Cracked

John dingo at coco2.arach.net.au
Mon Oct 18 19:23:02 UTC 2004


Chris wrote:
> On Mon, 2004-10-18 at 15:20 +0800, John wrote:
> 
>>My mail service (which is not the one in my address) was cracked last week.
>>
>>I allow logins via ssh (I need access to do remote maintenance).
>>
>>One person, possibly as many as three, gained root access to the box 
>>with the ever-reliable dictionary attack.
> 
> 
> How did you figure out that is was a dictionary attack?  Lots of login
> attempts in the log?  This seems like it would be a slow attack to do
> over the network, no?

Obviously not too slow.

There was a stream of failed logins. You don't actually need a big 
dictionary to have lots of success - just a few hundreds at most. 
Include words such as god, dog, cat, pet, john, jason, footy, football.

Many are ruled out of Linux by the minimum password length (is that 
enforced? or merely advisory?), but the default is still dreadfully short.


If you're attached to the Internet, check your logs. You may see a 
stream of attempts to connect to ssh as user root, admin, test, guest 
and some others. If you log and block in iptables, you will see a stream 
of denied connexions to port 22.


>>One of the other possible countermeasures is to detect dictionary 
>>attacks and stop them cold.
> 
> 
> Have you looked at the pam_tally module for PAM?

I'd never heard of it:-) I see it's part of the pam-modules package 
(Sarge), but where's the documentation and what does it do?

There's even an executable, but no corresponding man page.




> For desktop machines I see no reason why Ubuntu couldn't take the
> Windows XP SP2 approach.  That is, iptables are turned on with the
> default set to DENY and allowing outbound by the stateful settings.
> Then the user could open the ssh port if they really want to.

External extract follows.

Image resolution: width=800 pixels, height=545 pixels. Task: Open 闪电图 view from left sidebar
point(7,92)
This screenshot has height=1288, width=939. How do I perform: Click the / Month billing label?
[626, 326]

Unless it's changed since I last installed U, sshd isn't enabled by default.

A user who knows of the facility and enables it is likely to undo all 
the default settings that get in the way.

As soon as the user enables the service, the problem exists.

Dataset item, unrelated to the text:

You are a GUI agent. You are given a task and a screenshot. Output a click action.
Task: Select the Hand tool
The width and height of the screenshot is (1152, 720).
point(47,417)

If the default setup is secure, and the steps required to be undergone 
to enable the facility describe how to do it safely then most users, 
even unskilled ones, will do it right.

Sometimes, you need to login by password. I administer several machines 
remotely. Possibly, I could be called on to do something and only have 
access to someone else's computer, my brother's, an Internet cafe's. It 
might be that even if I use keys, I have to throw one away (as I just did).

> 
> If pam_tally or something like that was also installed then it could do
> like you suggest and block the remove host with firewall settings or it
> could just disable the account completely.  I wonder if it would be
> possible to just disable the account for remote access but still allow
> console login.

Disabling an account would destroy remote admin. I think disabling 
accounts undesirable, it makes it too easy to mount a DoS attack. Imagine
Chris runs ISP shop
John hates Chris
John tries to login as chris at isp.shop
Chris's account is disabled.


While _I_ could restrict access to Westnet client networks, that dtill 
leaves open access to hosts on Westnet client networks, and only one of 
those is me. It also means if the boss sends me to Thailand or Canada, I 
can't get in.


My prospective tool would respond to a failed login attemptand block the 
offending host. For Chris, who hates me, to mount a successful 
dictionary attack he'd need to control (or spoof) a separate host for 
each word. Going through a list of pets and common names would be a 
challenge for the ordinary cracker; most would go for easier fruit.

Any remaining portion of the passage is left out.